Art and travel workshops

Full title: Art and travel workshops
Duration: Launched July 2006, duration 12 months
Principle Investigator: Dr Geoff Quilley
Higher Education Institution: National Maritime Museum
Contact information: Tel: +44 (0)20 7383 2572 or email: gquilley@nmm.ac.uk
Project website: http://www.nmm.ac.uk/researchers/research-areas-and-projects/cart/

 

Aims and Objectives

The workshops, five of which will be held at locations within the UK , and one in the USA , will address the subject of art and travel and their related histories.

For more details please go to the project summary document

Progress and Highlights

• The Art and Travel Workshops under the Landscape and Environment Programme have now concluded, to schedule.

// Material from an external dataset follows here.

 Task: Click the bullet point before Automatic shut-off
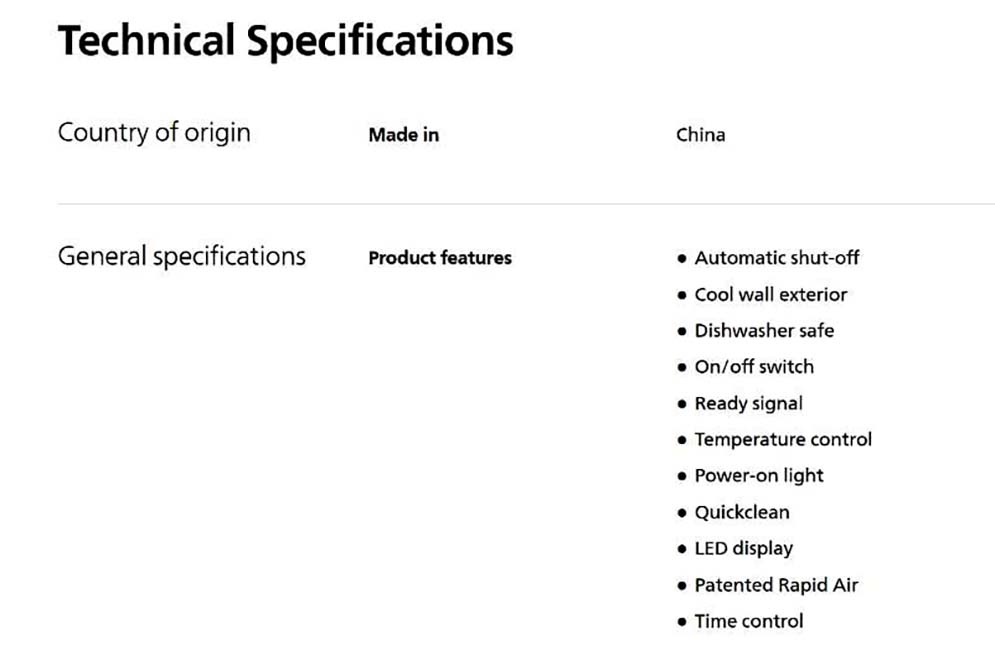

• A review seminar involving the members of the steering committee and other key invited participants also took place on 5 September 2007 at the Paul Mellon Centre for Studies in British Art, in order to identify ways forward for the Centre for the Study of Art and Travel, now established (since July 2007) at the National Maritime Museum (NMM), London.

• The five workshops were structured around the presentation of a group of (usually three) ‘work-in-progress' papers relating to the given theme, for an invited audience.

• Papers presented at the workshops ranged from more conventionally academic examinations of little-known archival material to less conventional practice-led research as well as practice-based interrogations of the archive that have produced very different results from academic studies.

• Methodological approaches varied widely, ranging from perspectives rooted in literary theory to material cultural approaches centred on the direct handling of collections, as well as tthe variety of methods implicated in practice-led research.

• The workshops demonstrated that ‘art and travel' could offer a capacious but coherent theme through which to engage in research into landscape and environment, understood in both a historical and a phenomenological sense; through the analysis of visual imagery – or texts treating of visuality and visualization whether actual or imaginary – relating to the act of travelling through, to and between landscapes.